The screen is full of “working workers”: Good morning, working workers! Are you tired of working? Tired. But I can’t cry because it’s not safe to wipe my tears while riding a battery. /Tired? Tired is right. Comfort is reserved for the rich. /Love is not the whole Life, working is. Good morning, part-Time workers! /If I work hard enough, the boss will live the life he wants! Good morning! Part-time workers! /Working part-time doesn’t earn you much money, but working a few more jobs will give you no time to spend it. Good morning, part-time workers! /For the hundred and first time, I don’t want to go to work! There are no difficult jobs, only brave hitters. / Working part-time may live ten years less, not working you can not live a day. Good morning, hitman! /Dare to go up to the nine heavens to catch the moon, dare to go down to the five oceans to catch the turtle, but do not dare to be late, because the late deduction of money. Good morning, workers! /Your circle of friends has not mentioned the planet, the galaxy, the universe, Dreams, literature for a long time, why, did you go to work like me? Good morning, working man! /The leather factory will collapse, the sister-in-law will run away, only you will work until you are old. Good morning, working man! ……
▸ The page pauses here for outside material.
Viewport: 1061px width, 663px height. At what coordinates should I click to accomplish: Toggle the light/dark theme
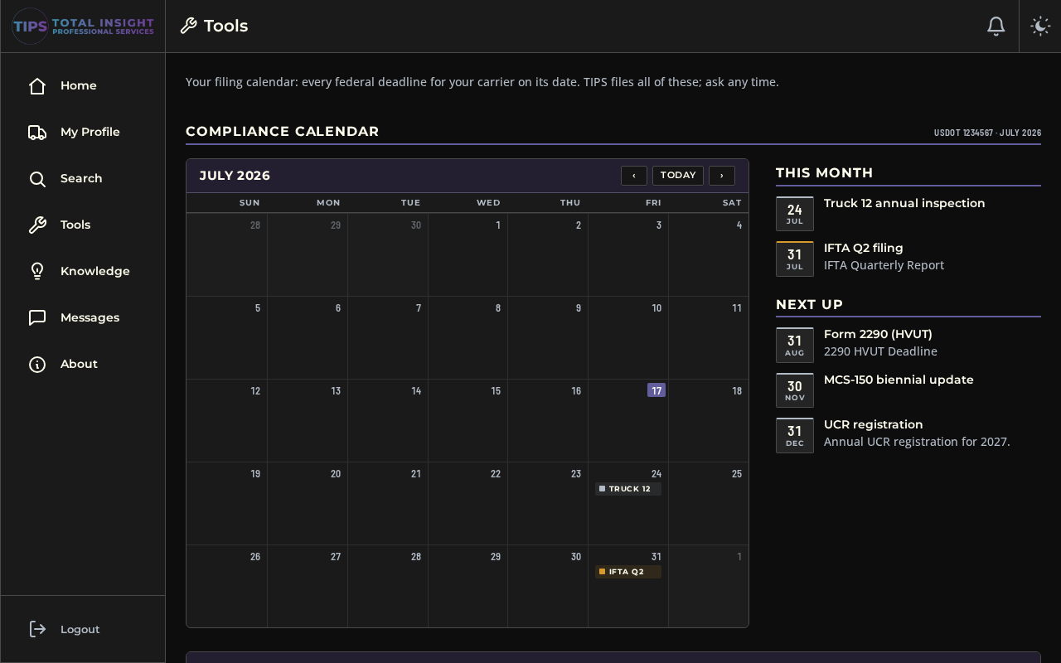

Some people say this is a “bittersweet experience for young people”, while others say it is Some people say that this is a “bittersweet experience for young people”, others say that this is a “tangle and self-deprecation of contemporary young people”, while others say that “behind the self-deprecation there is also resilience and struggle “. In the opinion of the author, who is also a worker, this orgy of words, which is a competition to create “workers’ quotations”, is more like a This is a short-lived revival of “working-class literature and art”.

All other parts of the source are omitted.